Hariyanto Arbi, sang juara dunia 1995 dan juara All England 1993, 1994, menyebut sudah paham kualitas Eng Hian sejak beberapa tahun silam. Dia menyebut pelatih kelahiran Surakarta itu sebagai "bibit bagus". Ibarat permata yang belum dipoles.
"Dari mana saya bisa bilang demikian? Tentunya saya melihat tidak hanya dari yang tampil di permukaan tapi juga liat dari hal-hal kecil yang kadang luput dari penilaian orang namun menurut saya hal kecil ini justru penting," sambung Hariyanto.
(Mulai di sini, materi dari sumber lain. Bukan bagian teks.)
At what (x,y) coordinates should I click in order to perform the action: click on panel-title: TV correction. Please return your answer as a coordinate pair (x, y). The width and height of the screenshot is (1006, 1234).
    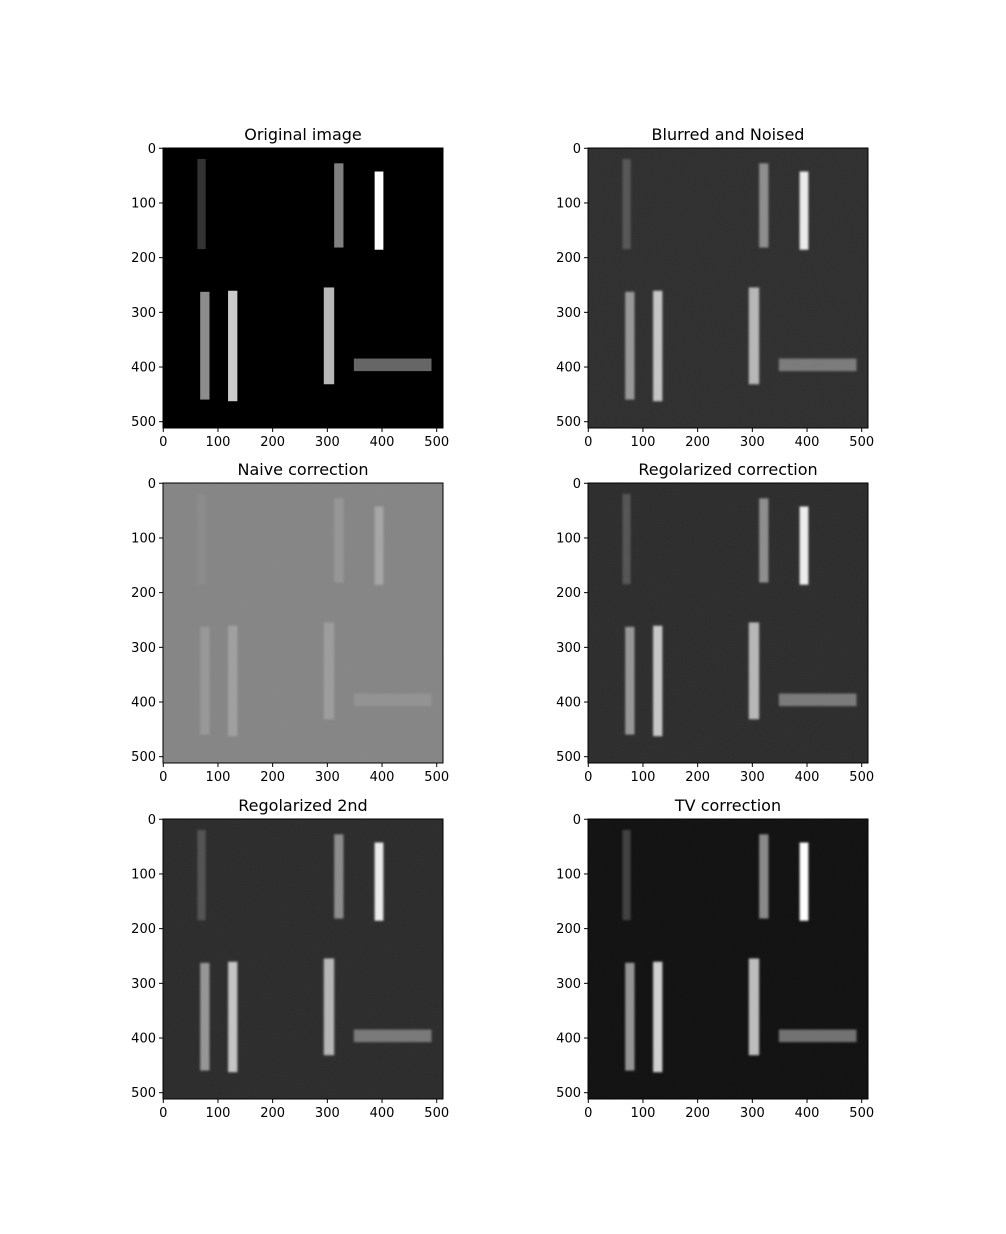
    Looking at the image, I should click on (728, 806).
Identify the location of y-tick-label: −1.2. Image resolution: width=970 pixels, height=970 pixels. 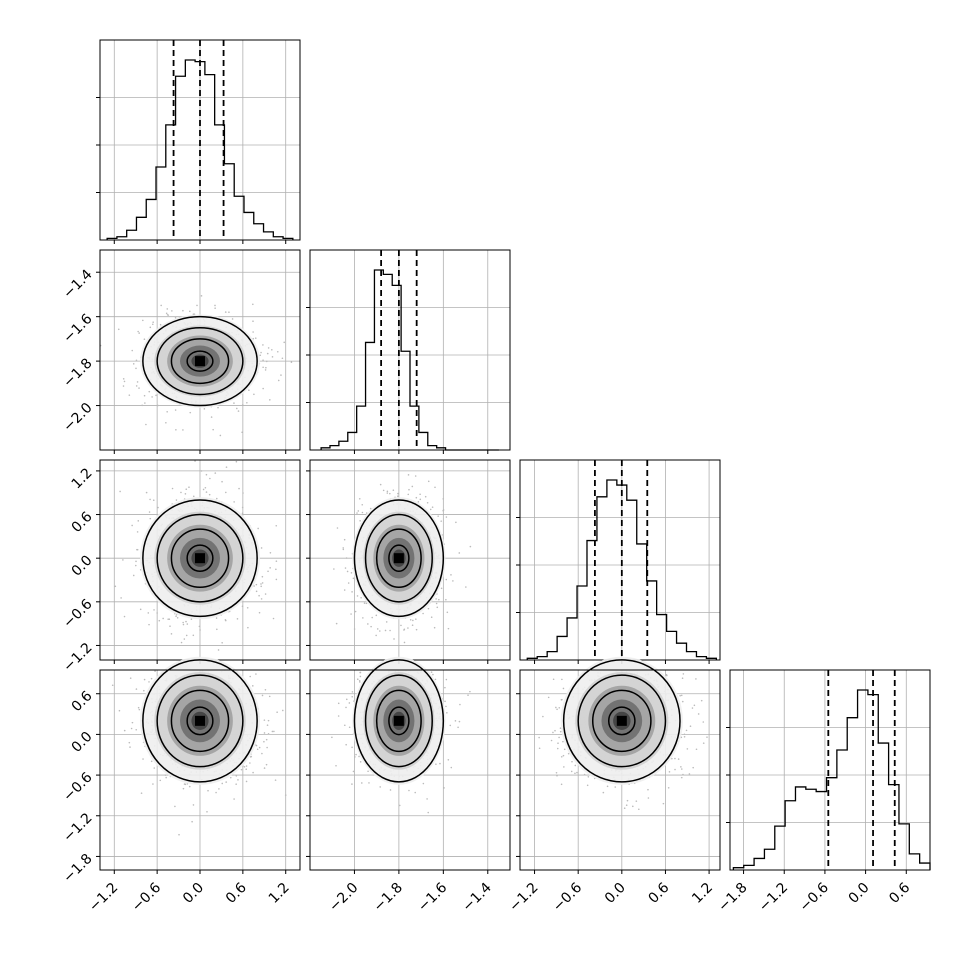
(78, 658).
Dan memang, sejatinya tidak perlu menjadi seorang pakar atau mantan atlet untuk menilai Eng Hian seorang pelatih bagus. Kita yang awam pun bisa menilai itu.
Bayangan begini. Tentu tidak mudah bagi seorang pelatih untuk memadukan pemain senior seperti Greysia yang sudah dua kali tampil di Olimpiade dan peraih medali emas Asian Games 2014 dengan pemain muda yang baru muncul seperti Apriyani.
Itu terjadi pada 2017 silam. Itu awal Greysia dan Apriyani dijodohkan. Mereka pertama tampil bareng di ajang Piala Sudirman.
Tepatnya kala melawan Denmark.
Tak tanggung-tanggung, lawan pertama yang mereka hadapi adalah finalis Olimpiade 2016, Kamilla Rytter Juhl/Christinna Pedersen. Mereka kalah rubber game.
Sebelumnya, seperti dikutip dari akun ina_badminton, Greysia sempat berencana pensiun setelah Olimpiade Rio de Janeiro 2016. Terlebih karena pasangannya, Nitya Krishinda cedera dan menjalani operasi.
"Tetapi pelatih saya mengatakan tunggu sebentar dan bantu pemain muda untuk bangkit. Dan saat itulah Apriyani datang. Kemudian kami memenangkan dan Thailand Open dan begitu cepat kami datang. Saya seperti, ya Tuhan, saya harus berlari semala empat tahun lagi," ujar Greysia dikutip dari sumber tersebut.
Ya, polesan Eng Hian langsung terlihat ketika Greysia/Apriyani yang belum lama dipasangkan, lantas juara di Thailand Open Grand Prix Gold pada 4 Juni 2017.
Gelar itu punya banyak arti. Greysia dan Apriyani bak oase di tengah gurun. Itu gelar pertama ganda putri Indonesia di tahun itu.